My sister and her husband honeymooned in Portugal last October. While there, they fell in love with this soup. They introduced me to it at their house one evening, and I, too, fell in love. This is going to be a go-to soup in the Winter.
This soup can be a little messy to make, but a hand blender makes it so much easier. I love my hand blender for many recipes, but it's a MUST for this one!CALDO VERDE
Source: http://www.soupsong.com/rkale1.html
Ingredients:
1 onion, minced
1 garlic clove, minced
4 tbsp. olive oil
6 potatoes, peeled and thinly sliced
2 quarts cold water
6 oz. dry, garlicy sausage - thiny sliced (like linguica, chorizo, or pepperoni - I used chorizo)
2.5 tsp. salt
1 lb. collards, kale, or turnip greens (I used kale) - washed, trimmed, rolled up and sliced into extra fine shreds
Directions:
In a large saucepan, saute the onion and garlic in 3 tbsps. of olive oil for about 3 minutes. Add the potatoes and saute, stirring constantly for 2-3 minutes. Add water, cover, and boil gently over medium heat for 20 minutes, until the potatoes are mushy. Meanwhile, fry the sausage in a skillet over low heat for about 10 minutes, until most of the fat has drained. Drain well and reserve.

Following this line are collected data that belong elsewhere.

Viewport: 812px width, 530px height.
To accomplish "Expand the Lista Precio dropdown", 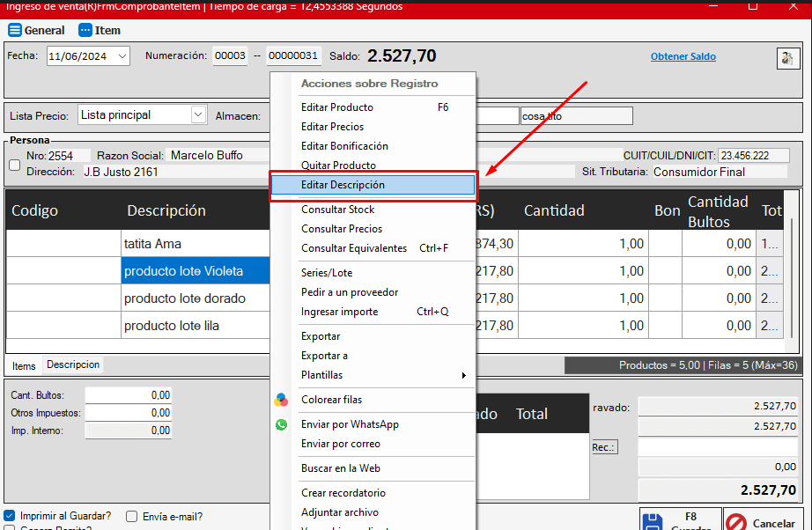I will point(198,114).
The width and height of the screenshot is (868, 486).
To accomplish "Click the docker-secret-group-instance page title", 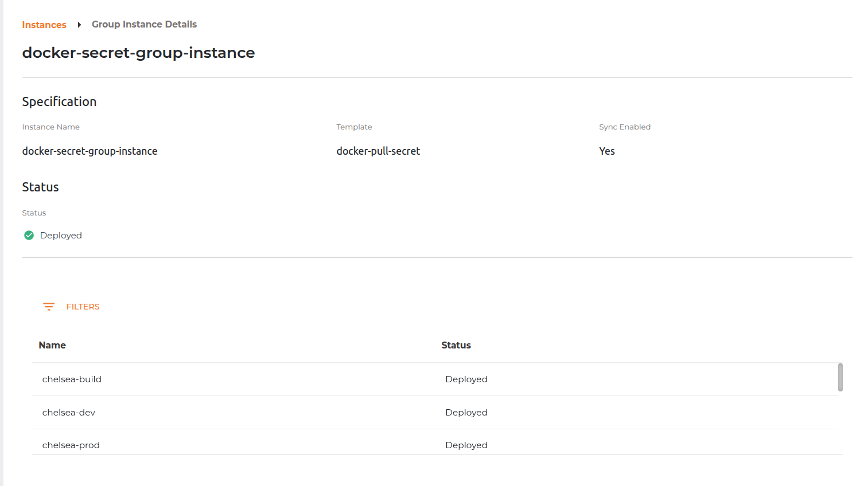I will click(138, 53).
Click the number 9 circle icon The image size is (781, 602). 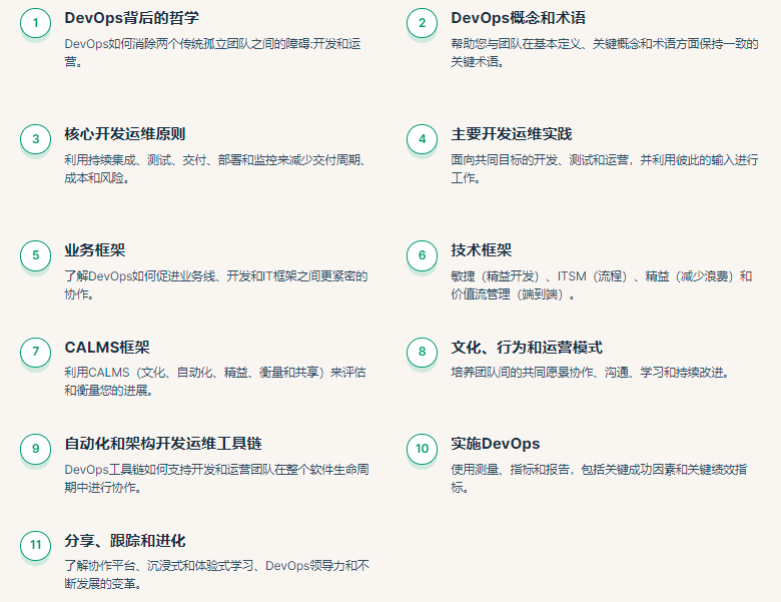[36, 449]
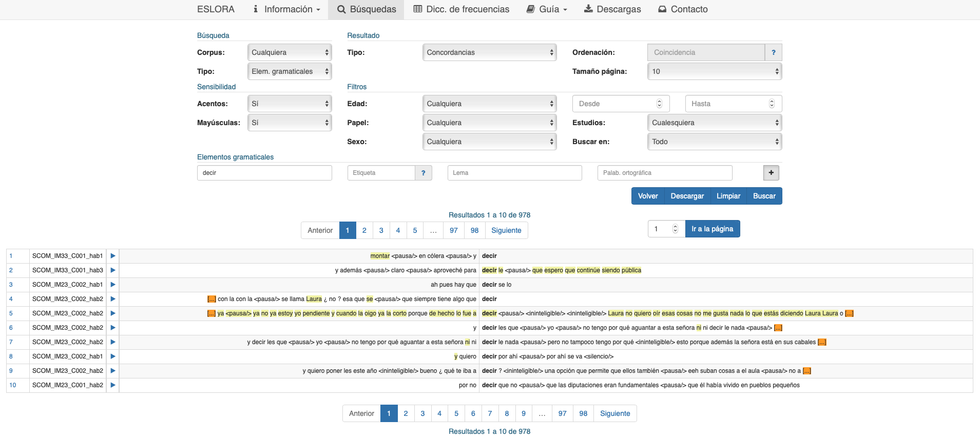Open the Tamaño página dropdown
The image size is (980, 439).
point(714,71)
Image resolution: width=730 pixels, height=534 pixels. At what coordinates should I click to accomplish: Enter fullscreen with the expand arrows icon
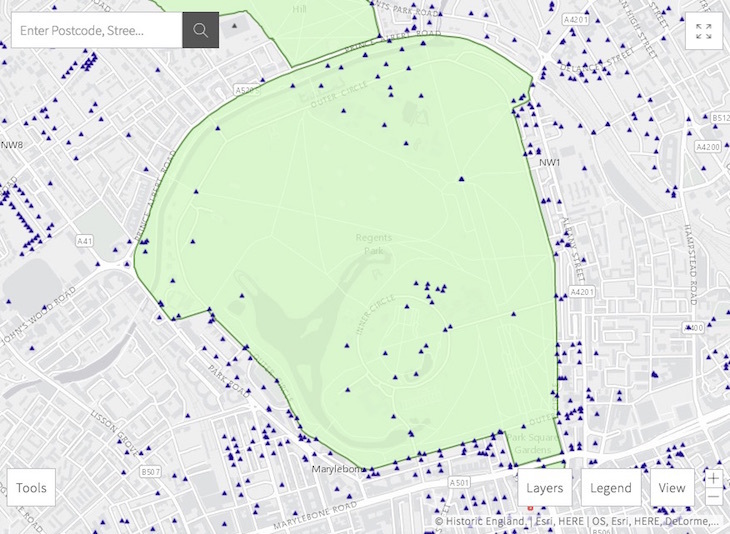point(704,31)

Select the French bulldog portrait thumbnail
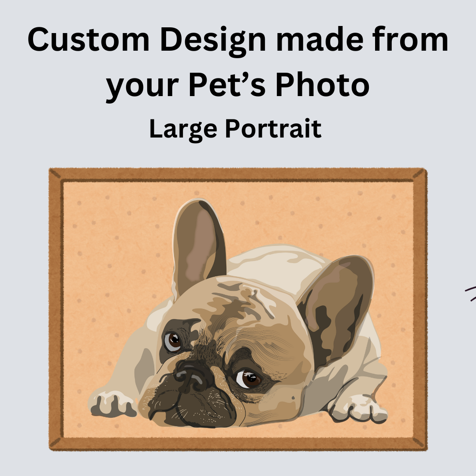pyautogui.click(x=238, y=309)
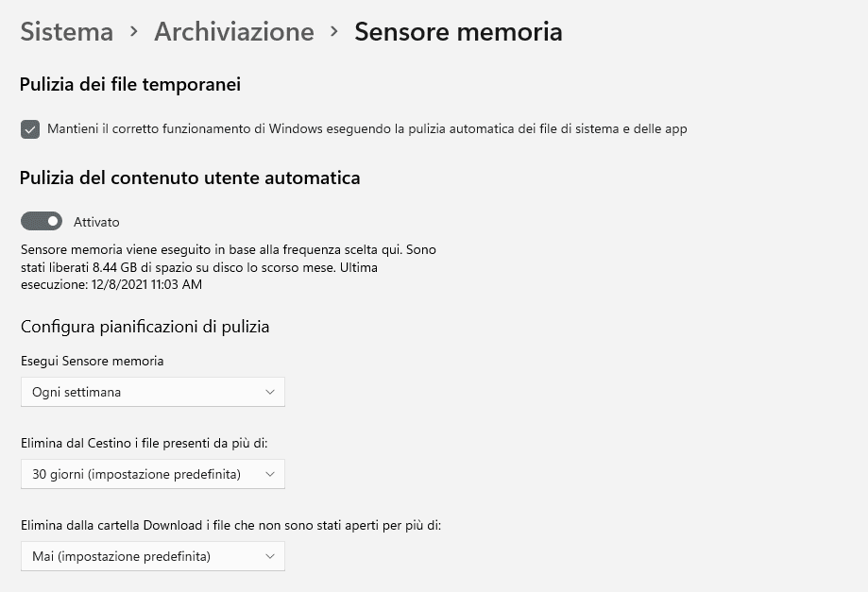Uncheck automatic temporary file cleanup checkbox
Image resolution: width=868 pixels, height=592 pixels.
coord(30,129)
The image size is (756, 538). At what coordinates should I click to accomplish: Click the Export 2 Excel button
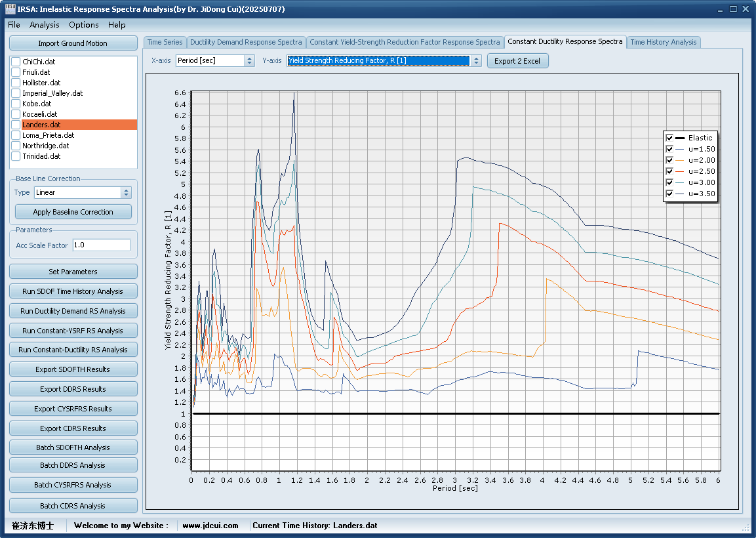click(x=517, y=61)
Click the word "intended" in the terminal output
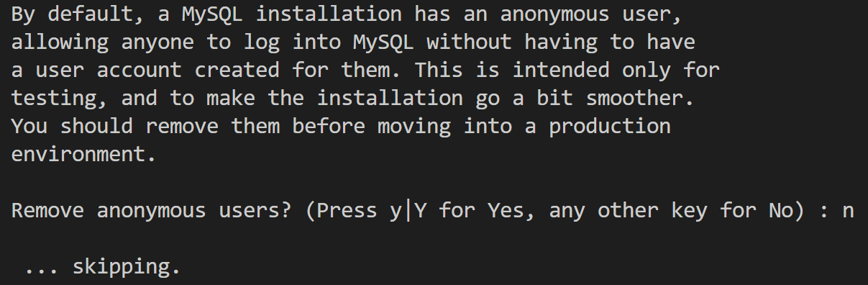The image size is (868, 285). pyautogui.click(x=561, y=71)
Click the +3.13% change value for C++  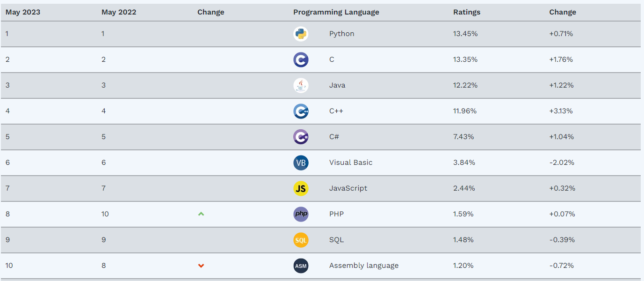pos(561,111)
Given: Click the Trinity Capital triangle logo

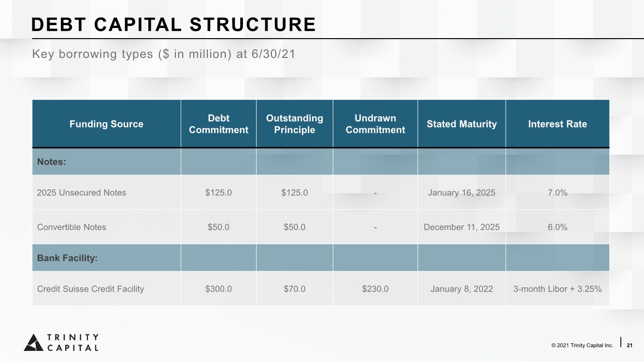Looking at the screenshot, I should [33, 342].
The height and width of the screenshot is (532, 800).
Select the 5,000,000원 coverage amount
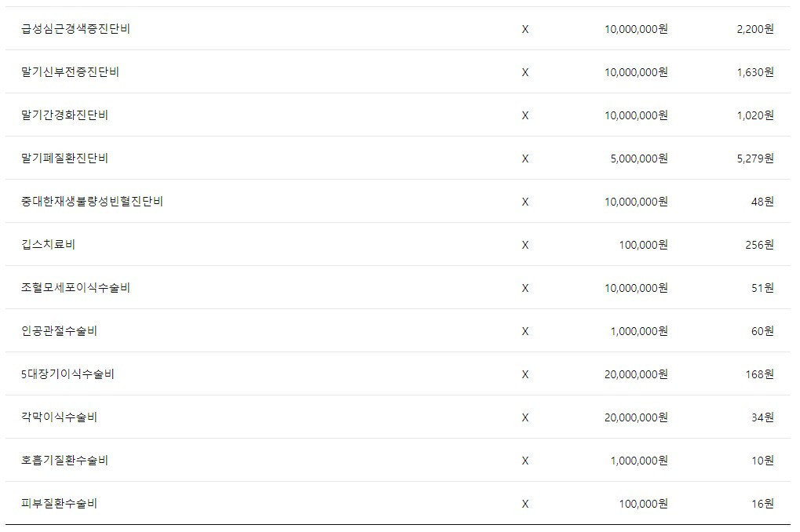click(638, 159)
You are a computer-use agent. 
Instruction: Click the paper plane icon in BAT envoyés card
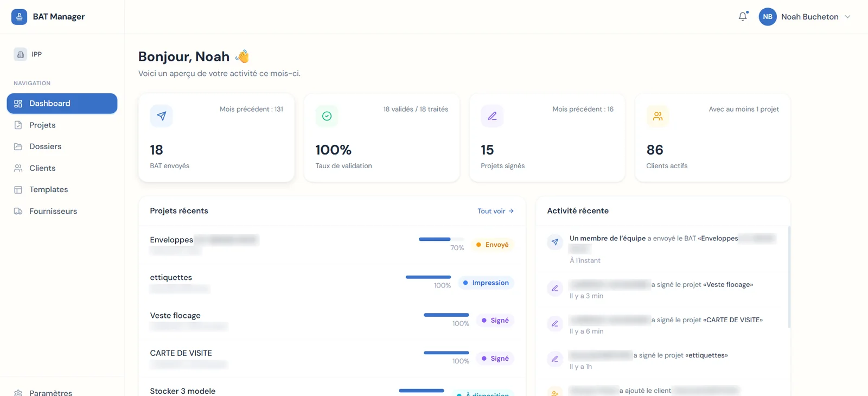161,116
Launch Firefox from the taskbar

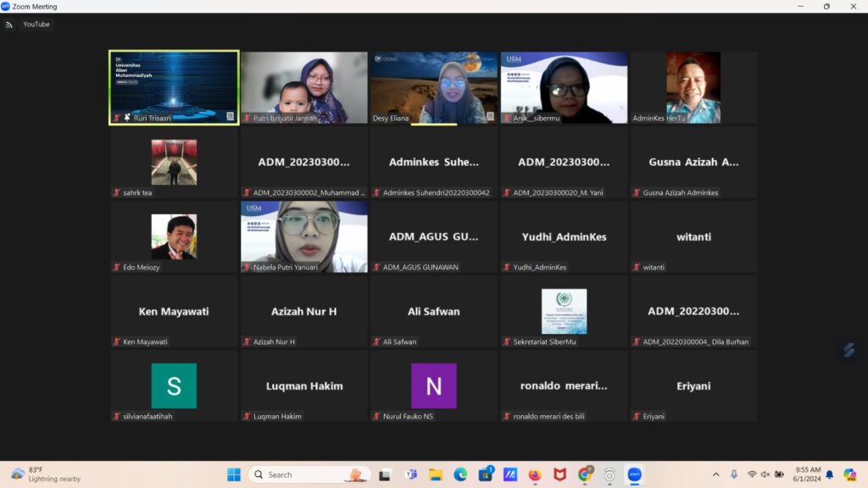[534, 474]
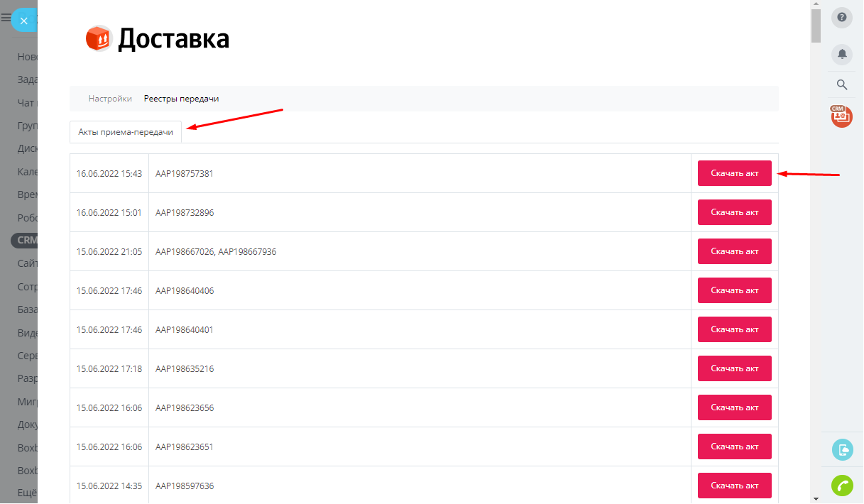Click the scrollbar down arrow

click(x=816, y=498)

When the potatoes are soft, remove from the heat and either mash them in the pan with a masher or puree them - then add the sausage, salt, and pepper. Return to medium heat, cover, and simmer for 5 more minutes.
When ready to serve, add the shreds of greens and summer uncovered for about 5 minutes - until they are tender and the color of jade. Mix in the last tbsp. of oil, taste for seasoning, and ladle into large flat soup plates.